§ **WHAT YOU ARE ASKED TO DO**
An exact, complete copy of the data is all that is needed.

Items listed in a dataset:
---+---

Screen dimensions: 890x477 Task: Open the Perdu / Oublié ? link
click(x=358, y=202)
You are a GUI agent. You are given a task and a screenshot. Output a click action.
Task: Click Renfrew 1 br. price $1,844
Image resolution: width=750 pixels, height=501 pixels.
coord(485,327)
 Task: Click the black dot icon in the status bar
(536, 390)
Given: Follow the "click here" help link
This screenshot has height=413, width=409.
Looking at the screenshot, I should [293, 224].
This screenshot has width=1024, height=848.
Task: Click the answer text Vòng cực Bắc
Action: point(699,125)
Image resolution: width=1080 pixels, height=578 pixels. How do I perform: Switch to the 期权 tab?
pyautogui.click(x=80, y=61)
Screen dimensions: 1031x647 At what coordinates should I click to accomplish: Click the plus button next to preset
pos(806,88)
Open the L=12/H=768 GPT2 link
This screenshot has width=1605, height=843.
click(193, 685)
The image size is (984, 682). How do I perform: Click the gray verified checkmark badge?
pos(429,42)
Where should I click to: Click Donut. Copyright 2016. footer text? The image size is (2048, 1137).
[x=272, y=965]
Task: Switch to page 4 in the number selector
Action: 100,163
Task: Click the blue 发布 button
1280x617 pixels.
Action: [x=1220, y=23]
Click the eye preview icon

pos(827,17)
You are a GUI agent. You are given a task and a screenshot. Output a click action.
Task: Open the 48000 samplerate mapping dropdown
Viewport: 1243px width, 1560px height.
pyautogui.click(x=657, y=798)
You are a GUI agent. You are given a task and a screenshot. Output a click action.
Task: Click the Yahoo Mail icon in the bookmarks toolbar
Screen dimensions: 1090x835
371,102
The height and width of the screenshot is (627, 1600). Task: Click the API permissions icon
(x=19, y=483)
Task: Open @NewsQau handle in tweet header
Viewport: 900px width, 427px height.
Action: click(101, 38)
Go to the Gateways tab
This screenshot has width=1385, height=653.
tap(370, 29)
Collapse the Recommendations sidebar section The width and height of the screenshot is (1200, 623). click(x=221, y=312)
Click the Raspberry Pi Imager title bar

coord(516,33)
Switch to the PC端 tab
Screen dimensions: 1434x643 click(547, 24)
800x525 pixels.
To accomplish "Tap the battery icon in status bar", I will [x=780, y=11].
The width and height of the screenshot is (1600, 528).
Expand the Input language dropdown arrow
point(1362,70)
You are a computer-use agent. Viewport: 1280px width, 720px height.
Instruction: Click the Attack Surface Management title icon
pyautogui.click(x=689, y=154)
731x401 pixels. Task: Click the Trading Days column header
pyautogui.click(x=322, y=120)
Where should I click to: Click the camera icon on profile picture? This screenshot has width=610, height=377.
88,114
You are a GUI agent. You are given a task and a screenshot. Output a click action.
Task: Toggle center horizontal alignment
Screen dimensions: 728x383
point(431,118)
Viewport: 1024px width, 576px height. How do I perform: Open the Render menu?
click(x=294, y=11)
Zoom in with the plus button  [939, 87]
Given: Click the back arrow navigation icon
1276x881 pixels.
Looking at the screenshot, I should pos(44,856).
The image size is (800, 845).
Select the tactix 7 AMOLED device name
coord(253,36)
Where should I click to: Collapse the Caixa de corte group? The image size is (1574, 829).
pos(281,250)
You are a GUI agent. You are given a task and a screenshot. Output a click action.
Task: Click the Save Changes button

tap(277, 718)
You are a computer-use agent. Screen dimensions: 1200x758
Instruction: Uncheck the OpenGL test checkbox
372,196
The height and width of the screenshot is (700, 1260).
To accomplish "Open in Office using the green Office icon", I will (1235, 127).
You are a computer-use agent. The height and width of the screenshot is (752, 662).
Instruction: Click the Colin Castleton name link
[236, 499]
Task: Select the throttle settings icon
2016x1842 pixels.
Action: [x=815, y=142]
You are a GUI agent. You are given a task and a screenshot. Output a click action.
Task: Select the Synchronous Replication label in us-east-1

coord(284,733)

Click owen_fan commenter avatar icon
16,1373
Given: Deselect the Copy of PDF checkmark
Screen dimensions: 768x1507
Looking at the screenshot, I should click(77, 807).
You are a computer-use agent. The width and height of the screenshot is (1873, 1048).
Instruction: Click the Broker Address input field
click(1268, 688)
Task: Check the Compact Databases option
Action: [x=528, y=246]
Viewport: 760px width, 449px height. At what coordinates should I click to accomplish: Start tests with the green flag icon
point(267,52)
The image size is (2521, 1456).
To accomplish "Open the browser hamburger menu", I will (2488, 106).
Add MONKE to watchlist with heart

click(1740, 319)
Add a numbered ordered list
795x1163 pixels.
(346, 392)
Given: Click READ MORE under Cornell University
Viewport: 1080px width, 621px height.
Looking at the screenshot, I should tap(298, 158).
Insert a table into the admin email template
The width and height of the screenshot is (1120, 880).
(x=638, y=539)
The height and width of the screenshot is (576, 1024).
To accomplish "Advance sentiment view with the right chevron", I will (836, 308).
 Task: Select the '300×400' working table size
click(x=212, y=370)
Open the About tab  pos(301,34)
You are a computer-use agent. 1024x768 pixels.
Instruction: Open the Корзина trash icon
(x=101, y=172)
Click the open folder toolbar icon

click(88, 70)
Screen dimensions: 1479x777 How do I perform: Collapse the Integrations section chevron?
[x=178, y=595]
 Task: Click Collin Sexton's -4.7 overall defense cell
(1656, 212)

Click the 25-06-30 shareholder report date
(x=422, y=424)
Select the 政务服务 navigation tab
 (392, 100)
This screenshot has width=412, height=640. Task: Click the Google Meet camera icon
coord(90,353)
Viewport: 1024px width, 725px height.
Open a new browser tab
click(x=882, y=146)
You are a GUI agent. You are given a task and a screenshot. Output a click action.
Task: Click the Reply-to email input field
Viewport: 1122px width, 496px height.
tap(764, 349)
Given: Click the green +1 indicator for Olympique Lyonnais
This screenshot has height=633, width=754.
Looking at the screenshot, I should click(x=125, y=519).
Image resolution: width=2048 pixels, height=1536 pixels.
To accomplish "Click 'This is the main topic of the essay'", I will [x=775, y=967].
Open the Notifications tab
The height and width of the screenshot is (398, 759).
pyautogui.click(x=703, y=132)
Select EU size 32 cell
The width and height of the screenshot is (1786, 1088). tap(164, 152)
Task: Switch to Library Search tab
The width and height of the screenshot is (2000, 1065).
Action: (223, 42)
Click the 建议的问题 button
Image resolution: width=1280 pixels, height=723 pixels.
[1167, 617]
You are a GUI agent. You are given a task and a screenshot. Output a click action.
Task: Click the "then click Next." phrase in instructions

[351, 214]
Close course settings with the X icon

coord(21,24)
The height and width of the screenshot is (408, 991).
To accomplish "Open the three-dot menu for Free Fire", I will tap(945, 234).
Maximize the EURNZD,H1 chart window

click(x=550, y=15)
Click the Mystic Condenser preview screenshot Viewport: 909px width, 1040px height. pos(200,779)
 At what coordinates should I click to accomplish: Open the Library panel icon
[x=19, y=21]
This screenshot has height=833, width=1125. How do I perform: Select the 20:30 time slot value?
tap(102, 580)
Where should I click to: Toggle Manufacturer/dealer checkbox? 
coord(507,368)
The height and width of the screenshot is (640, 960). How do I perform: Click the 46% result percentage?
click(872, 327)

---+---

§ **ANSWER TO THE PROBLEM**
Screen dimensions: 890x477 Task: Open the Perdu / Oublié ? link
click(x=358, y=202)
You are a GUI agent. You are given a task and a screenshot. Output a click action.
Task: Click Renfrew 1 br. price $1,844
Image resolution: width=750 pixels, height=501 pixels.
coord(485,327)
 Task: Click the black dot icon in the status bar
(536, 390)
Given: Follow the "click here" help link
This screenshot has height=413, width=409.
Looking at the screenshot, I should [293, 224].
This screenshot has width=1024, height=848.
Task: Click the answer text Vòng cực Bắc
Action: point(699,125)
Image resolution: width=1080 pixels, height=578 pixels. How do I perform: Switch to the 期权 tab?
pyautogui.click(x=80, y=61)
Screen dimensions: 1031x647 At what coordinates should I click to accomplish: Click the plus button next to preset
pos(806,88)
Open the L=12/H=768 GPT2 link
This screenshot has width=1605, height=843.
click(193, 685)
The image size is (984, 682). How do I perform: Click the gray verified checkmark badge?
pos(429,42)
Where should I click to: Click Donut. Copyright 2016. footer text? The image size is (2048, 1137).
[x=272, y=965]
Task: Switch to page 4 in the number selector
Action: 100,163
Task: Click the blue 发布 button
1280x617 pixels.
Action: [x=1220, y=23]
Click the eye preview icon

pos(827,17)
You are a GUI agent. You are given a task and a screenshot. Output a click action.
Task: Open the 48000 samplerate mapping dropdown
Viewport: 1243px width, 1560px height.
pyautogui.click(x=657, y=798)
You are a GUI agent. You are given a task and a screenshot. Output a click action.
Task: Click the Yahoo Mail icon in the bookmarks toolbar
Screen dimensions: 1090x835
371,102
The height and width of the screenshot is (627, 1600). Task: Click the API permissions icon
(x=19, y=483)
Task: Open @NewsQau handle in tweet header
Viewport: 900px width, 427px height.
Action: click(101, 38)
Go to the Gateways tab
This screenshot has width=1385, height=653.
tap(370, 29)
Collapse the Recommendations sidebar section The width and height of the screenshot is (1200, 623). click(x=221, y=312)
Click the Raspberry Pi Imager title bar

coord(516,33)
Switch to the PC端 tab
Screen dimensions: 1434x643 click(547, 24)
800x525 pixels.
To accomplish "Tap the battery icon in status bar", I will [x=780, y=11].
The width and height of the screenshot is (1600, 528).
Expand the Input language dropdown arrow
point(1362,70)
You are a computer-use agent. Viewport: 1280px width, 720px height.
Instruction: Click the Attack Surface Management title icon
pyautogui.click(x=689, y=154)
731x401 pixels. Task: Click the Trading Days column header
pyautogui.click(x=322, y=120)
Where should I click to: Click the camera icon on profile picture? This screenshot has width=610, height=377.
88,114
You are a GUI agent. You are given a task and a screenshot. Output a click action.
Task: Toggle center horizontal alignment
Screen dimensions: 728x383
point(431,118)
Viewport: 1024px width, 576px height. How do I perform: Open the Render menu?
click(x=294, y=11)
Zoom in with the plus button  [939, 87]
Given: Click the back arrow navigation icon
1276x881 pixels.
Looking at the screenshot, I should pos(44,856).
The image size is (800, 845).
Select the tactix 7 AMOLED device name
coord(253,36)
Where should I click to: Collapse the Caixa de corte group? The image size is (1574, 829).
pos(281,250)
You are a GUI agent. You are given a task and a screenshot. Output a click action.
Task: Click the Save Changes button

tap(277, 718)
You are a computer-use agent. Screen dimensions: 1200x758
Instruction: Uncheck the OpenGL test checkbox
372,196
The height and width of the screenshot is (700, 1260).
To accomplish "Open in Office using the green Office icon", I will (1235, 127).
You are a computer-use agent. The height and width of the screenshot is (752, 662).
Instruction: Click the Colin Castleton name link
[236, 499]
Task: Select the throttle settings icon
2016x1842 pixels.
Action: [x=815, y=142]
You are a GUI agent. You are given a task and a screenshot. Output a click action.
Task: Select the Synchronous Replication label in us-east-1

coord(284,733)

Click owen_fan commenter avatar icon
16,1373
Given: Deselect the Copy of PDF checkmark
Screen dimensions: 768x1507
Looking at the screenshot, I should click(77, 807).
You are a computer-use agent. The width and height of the screenshot is (1873, 1048).
Instruction: Click the Broker Address input field
click(1268, 688)
Task: Check the Compact Databases option
Action: [x=528, y=246]
Viewport: 760px width, 449px height. At what coordinates should I click to accomplish: Start tests with the green flag icon
point(267,52)
The image size is (2521, 1456).
To accomplish "Open the browser hamburger menu", I will (2488, 106).
Add MONKE to watchlist with heart

click(1740, 319)
Add a numbered ordered list
795x1163 pixels.
(346, 392)
Given: Click READ MORE under Cornell University
Viewport: 1080px width, 621px height.
Looking at the screenshot, I should tap(298, 158).
Insert a table into the admin email template
The width and height of the screenshot is (1120, 880).
(x=638, y=539)
The height and width of the screenshot is (576, 1024).
To accomplish "Advance sentiment view with the right chevron", I will (836, 308).
 Task: Select the '300×400' working table size
click(x=212, y=370)
Open the About tab  pos(301,34)
You are a computer-use agent. 1024x768 pixels.
Instruction: Open the Корзина trash icon
(x=101, y=172)
Click the open folder toolbar icon

click(88, 70)
Screen dimensions: 1479x777 How do I perform: Collapse the Integrations section chevron?
[x=178, y=595]
 Task: Click Collin Sexton's -4.7 overall defense cell
(1656, 212)

Click the 25-06-30 shareholder report date
(x=422, y=424)
Select the 政务服务 navigation tab
 (392, 100)
This screenshot has width=412, height=640. Task: Click the Google Meet camera icon
coord(90,353)
Viewport: 1024px width, 725px height.
Open a new browser tab
click(x=882, y=146)
You are a GUI agent. You are given a task and a screenshot. Output a click action.
Task: Click the Reply-to email input field
Viewport: 1122px width, 496px height.
tap(764, 349)
Given: Click the green +1 indicator for Olympique Lyonnais
This screenshot has height=633, width=754.
Looking at the screenshot, I should click(x=125, y=519).
Image resolution: width=2048 pixels, height=1536 pixels.
To accomplish "Click 'This is the main topic of the essay'", I will [x=775, y=967].
Open the Notifications tab
The height and width of the screenshot is (398, 759).
pyautogui.click(x=703, y=132)
Select EU size 32 cell
The width and height of the screenshot is (1786, 1088). tap(164, 152)
Task: Switch to Library Search tab
The width and height of the screenshot is (2000, 1065).
Action: (223, 42)
Click the 建议的问题 button
Image resolution: width=1280 pixels, height=723 pixels.
[1167, 617]
You are a GUI agent. You are given a task and a screenshot. Output a click action.
Task: Click the "then click Next." phrase in instructions

[351, 214]
Close course settings with the X icon

coord(21,24)
The height and width of the screenshot is (408, 991).
To accomplish "Open the three-dot menu for Free Fire", I will tap(945, 234).
Maximize the EURNZD,H1 chart window

click(x=550, y=15)
Click the Mystic Condenser preview screenshot Viewport: 909px width, 1040px height. pos(200,779)
 At what coordinates should I click to accomplish: Open the Library panel icon
[x=19, y=21]
This screenshot has height=833, width=1125. How do I perform: Select the 20:30 time slot value?
tap(102, 580)
Where should I click to: Toggle Manufacturer/dealer checkbox? 
coord(507,368)
The height and width of the screenshot is (640, 960). How do I perform: Click the 46% result percentage?
click(872, 327)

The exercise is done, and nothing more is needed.